Hamburg (ots) – Husten, Schnupfen, Heiserkeit – viele Menschen leiden derzeit unter einer heftigen Erkältung. Doch wer damit in die Apotheke geht, wird oft schlecht beraten und bekommt viel zu viele Medikamente verkauft. Das haben Recherchen des NDR Verbraucher- und Wirtschaftsmagazins "Markt" im NDR Fernsehen ergeben. Mediziner und Pharmakologen halten dieses Ergebnis für erschreckend.
Nasentropfen, Paracetamol, Eukalyptusölkapseln, Hustensaft, Acetylcystein zum Schleimlösen, Salbe zum Einreiben und Inhalieren und ein Vitaminkomplexpräparat – Medikamente für insgesamt rund 50 Euro verkaufte eine Apotheke einem einzigen Kunden mit Erkältungssymptomen. Zehn Apotheken hat der NDR stichprobenartig getestet. Rund 30 Euro haben die Apotheken im Durchschnitt für Erkältungsmedikamente kassiert. "Alles auf einmal bei einem Menschen, dafür gibt es ein Wort: Polypragmasie. Und da wird es kritisch mit den Interaktionen und Wechselwirkungen der einzelnen Medikamente", kritisiert Prof. Martin Scherer vom Institut für Allgemeinmedizin am Universitätsklinikum Hamburg-Eppendorf. Ein Großteil des Geldes könne man getrost sparen.

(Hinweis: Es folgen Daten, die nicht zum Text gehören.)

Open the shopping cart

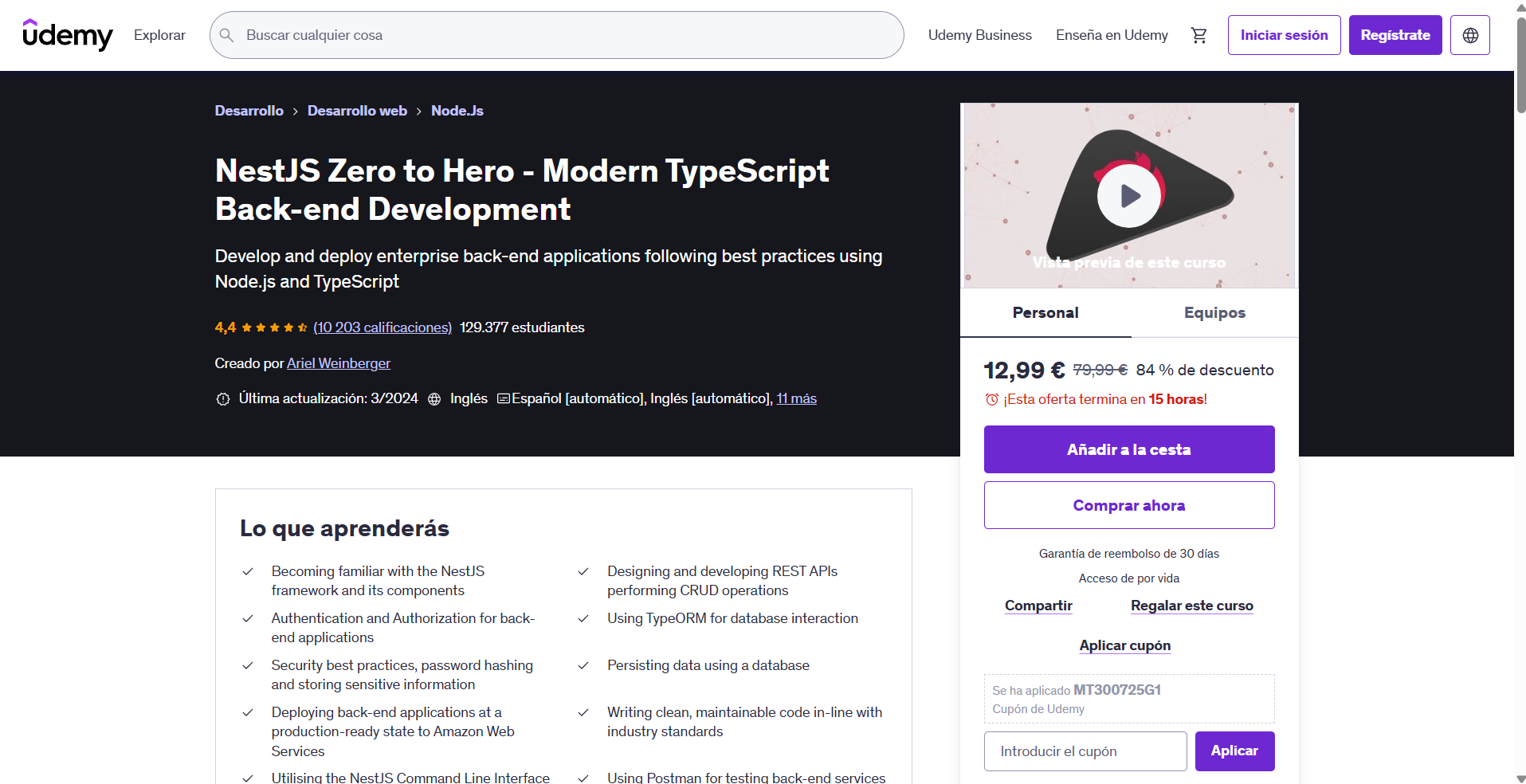coord(1198,35)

Apotheker sind gesetzlich verpflichtet zu beraten. Seit dem 1. Juni 2012 ist eine ausführliche Kundenberatung sogar laut Apothekenbetriebsordnung Pflicht. Doch nur in einer Apotheke wurde überhaupt nachgefragt, unter welchen Erkältungssymptomen der Patient tatsächlich leide und welche Medikamente er sonst noch nehme. "Da geht es nur ums Verkaufen und nicht um eine qualifizierte Beratung", empört sich der Pharmakologe Prof. Roland Seifert, Medizinische Hochschule Hannover. "Es scheint sich nichts verbessert zu haben." Noch vor vier Monaten hat die Bundesvereinigung Deutscher Apothekerverbände (ABDA) dem NDR zugesichert, dass man daran arbeite, das Bewusstsein der Apotheken zu stärken, damit so etwas nicht mehr vorkomme. Zu der aktuellen Stichprobe aber wollte der ABDA kurzfristig keine Stellungnahme abgeben.